Well, we are in a different age right now, where Internet use has moved from being for a select few to a big chunk of our population and this has led to a few words cropping up and added to the dictionaries. Some of these words become so popular thanks to their use in social media for example and were thereby added to the Oxford dictionary.
It is 2016 and Oxford dictionaries decided to reveal their annual list of words they were considering to name the word of the year. Last year, they awarded an emoji as the word of the year and of course we were curious to see what they’ll award next this year. Collins dictionary published their list recently and it was slightly different from Oxford’s list.
This year’s winner was post-truth, which is defined as relating to or denoting circumstances in which objective facts are less influential in shaping public opinion than appeals to emotion and personal belief. Apparently its use has spiked over %2000 over the past one year thanks to Brexit and the US political landscape.
However, there were other words in contention to be named the word of the year and you might have seen them being used in your favourite social networks or publications.

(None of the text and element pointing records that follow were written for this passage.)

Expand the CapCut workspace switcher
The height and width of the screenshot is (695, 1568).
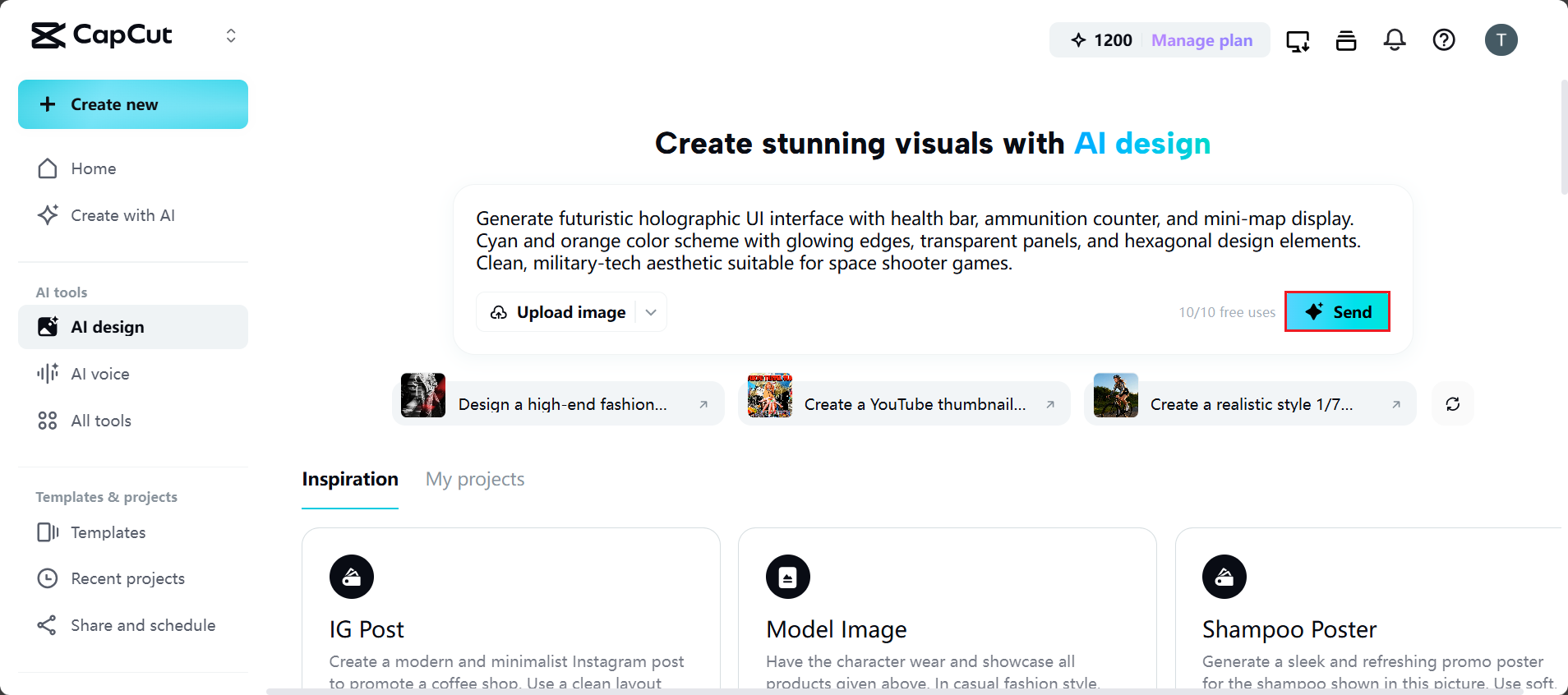click(231, 35)
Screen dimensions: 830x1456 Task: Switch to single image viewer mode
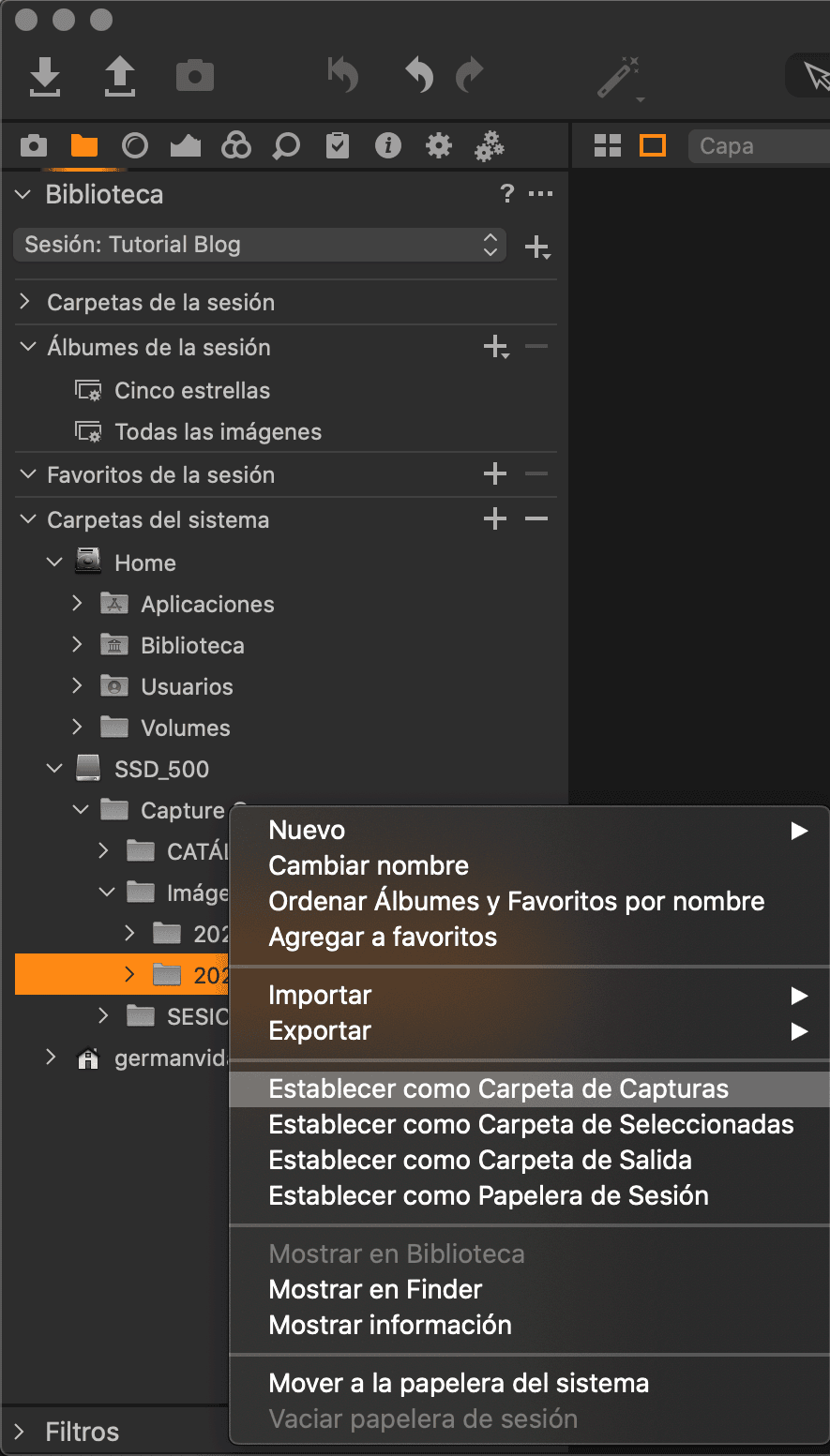653,146
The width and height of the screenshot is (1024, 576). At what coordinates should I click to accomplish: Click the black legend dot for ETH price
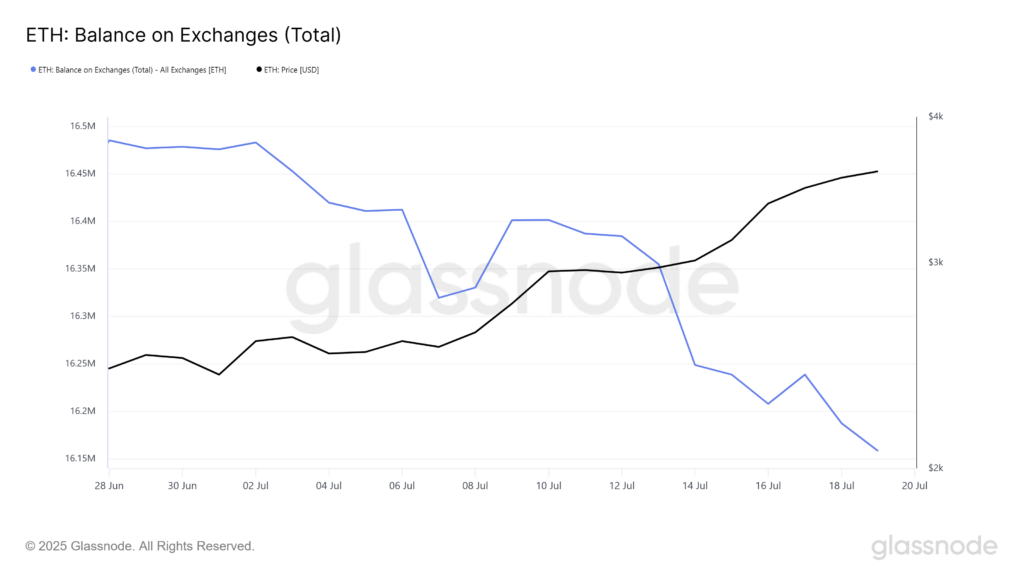coord(259,70)
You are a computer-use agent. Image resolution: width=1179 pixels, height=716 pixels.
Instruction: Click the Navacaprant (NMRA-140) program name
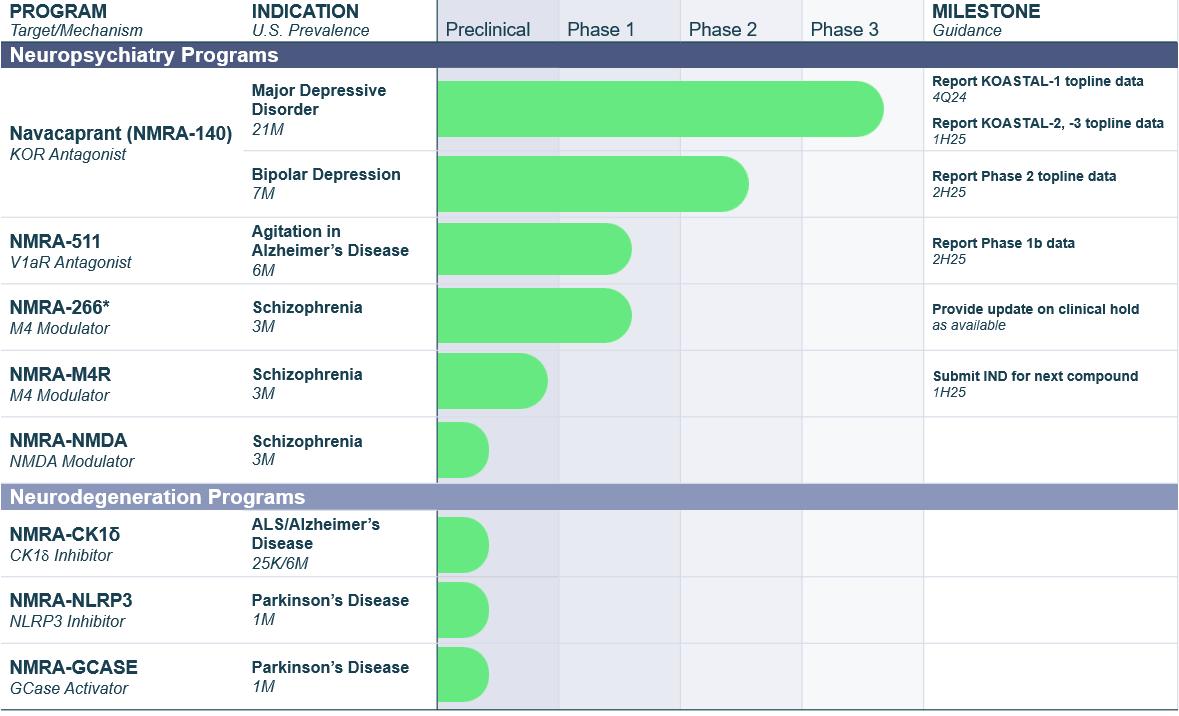[x=120, y=134]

- Adulting which is the word used to explain the behaviour of characteristically acting like an adult
- alt-right which refers to the grouping of extreme conservative or reactionary viewpoints where online media is used to disseminate controversial content.
- Brexiteer which is the term given to a person who is in favour of Britain leaving the EU.
- Chatbot which are the various automated programs that are supposed to mimic human interaction. (Messenger bots or Telegram bots.)
- Coulrophobia which is the extreme fear of clown. (The US had a clown problem recently)
- Glass cliff which is a situation where a minority or a woman is able to ascend to a leadership position despite of the challenges.